- TASK STATEMENT
Your copy must start with the line containing "Task: Open the" and end with the last line of the entries, matching them exactly and leaving out every picture.

[Screenshot grounding data]
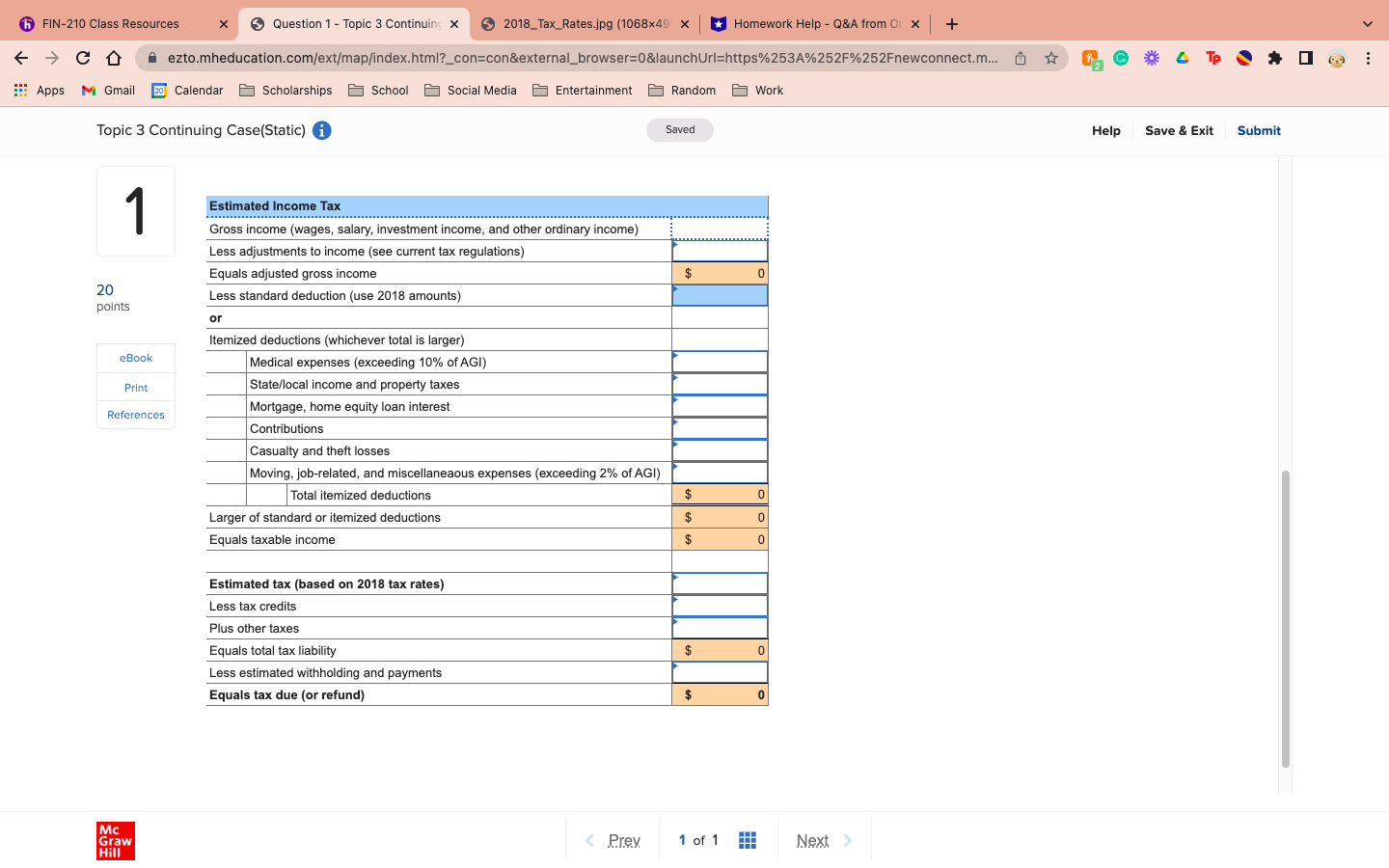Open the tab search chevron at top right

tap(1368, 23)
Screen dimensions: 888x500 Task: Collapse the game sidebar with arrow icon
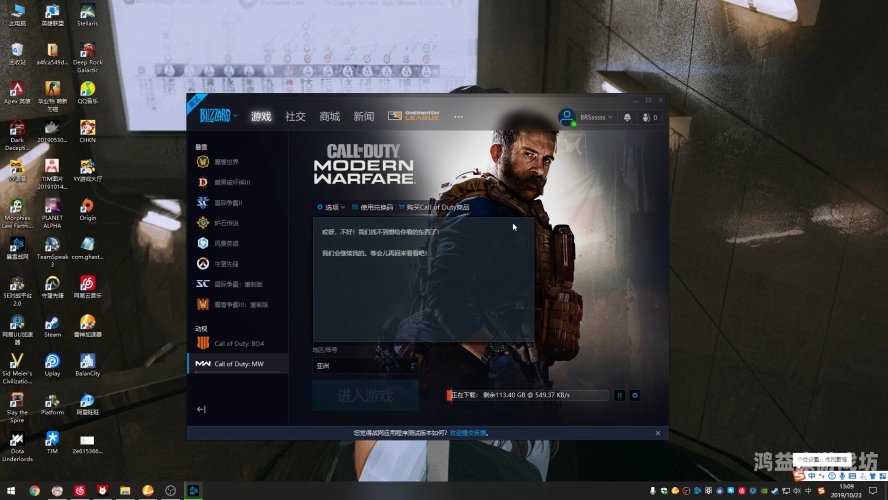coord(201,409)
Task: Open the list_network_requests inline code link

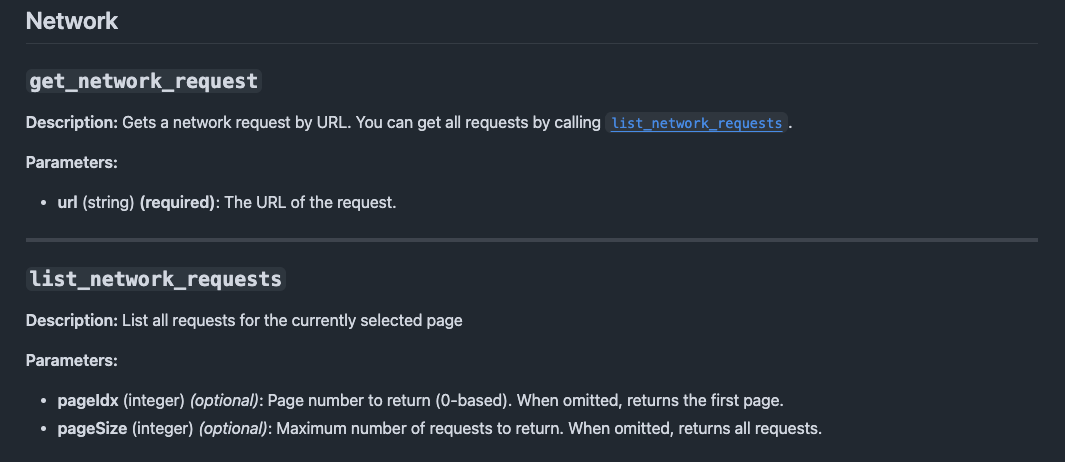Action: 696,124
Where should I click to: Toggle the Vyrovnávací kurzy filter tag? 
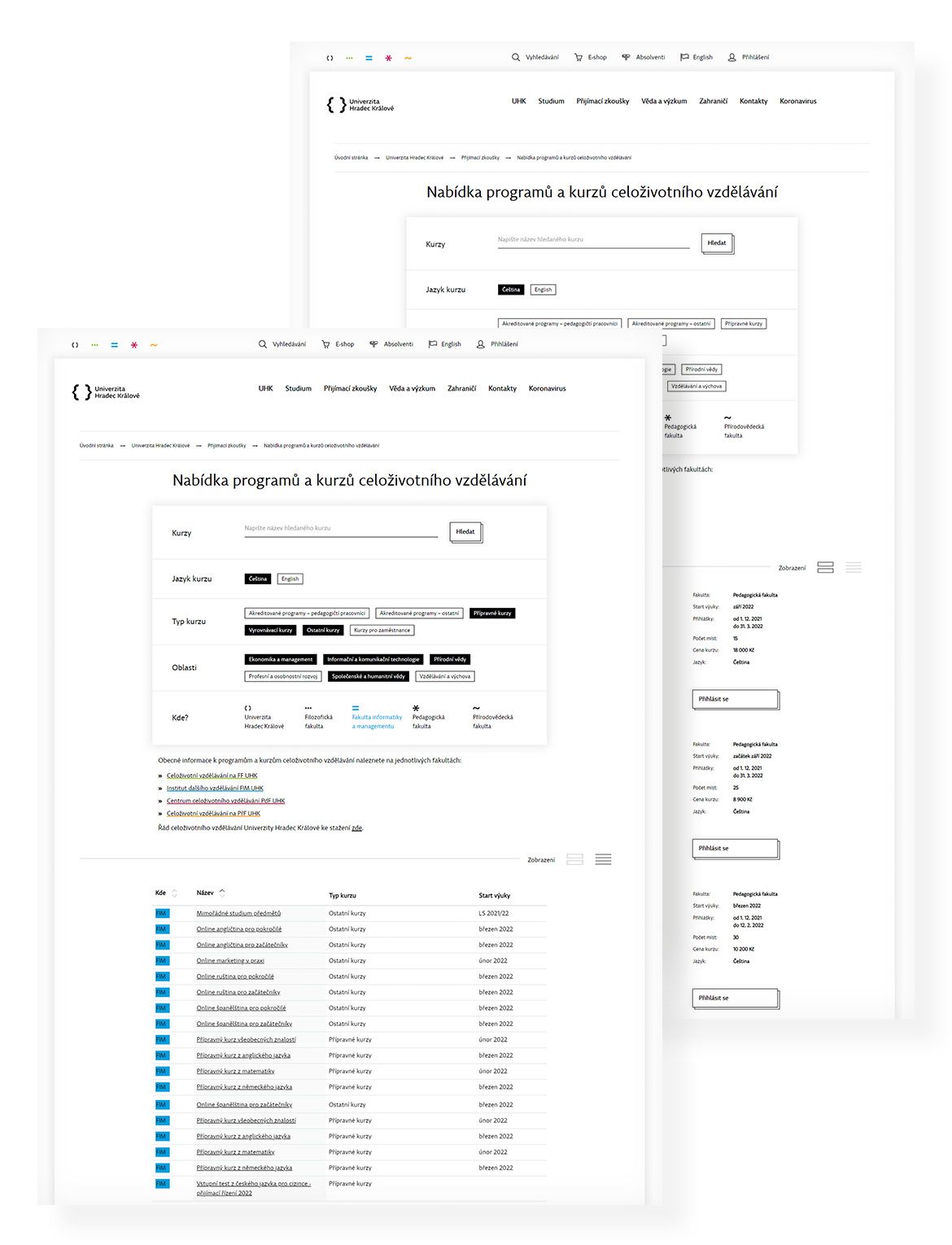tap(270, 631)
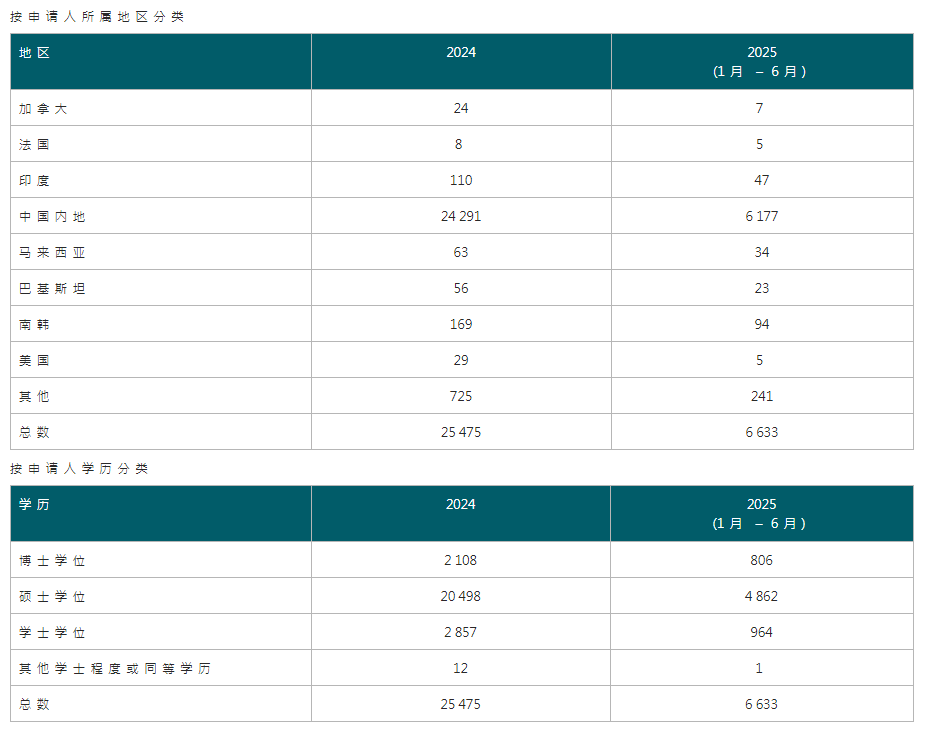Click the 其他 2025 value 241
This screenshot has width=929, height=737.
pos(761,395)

- SOLUTION TO THE EXERCISE
Task: Open the list_network_requests inline code link

Action: 696,124
Where should I click to: Toggle the Vyrovnávací kurzy filter tag? 
tap(270, 631)
Click the 其他 2025 value 241
This screenshot has width=929, height=737.
pos(761,395)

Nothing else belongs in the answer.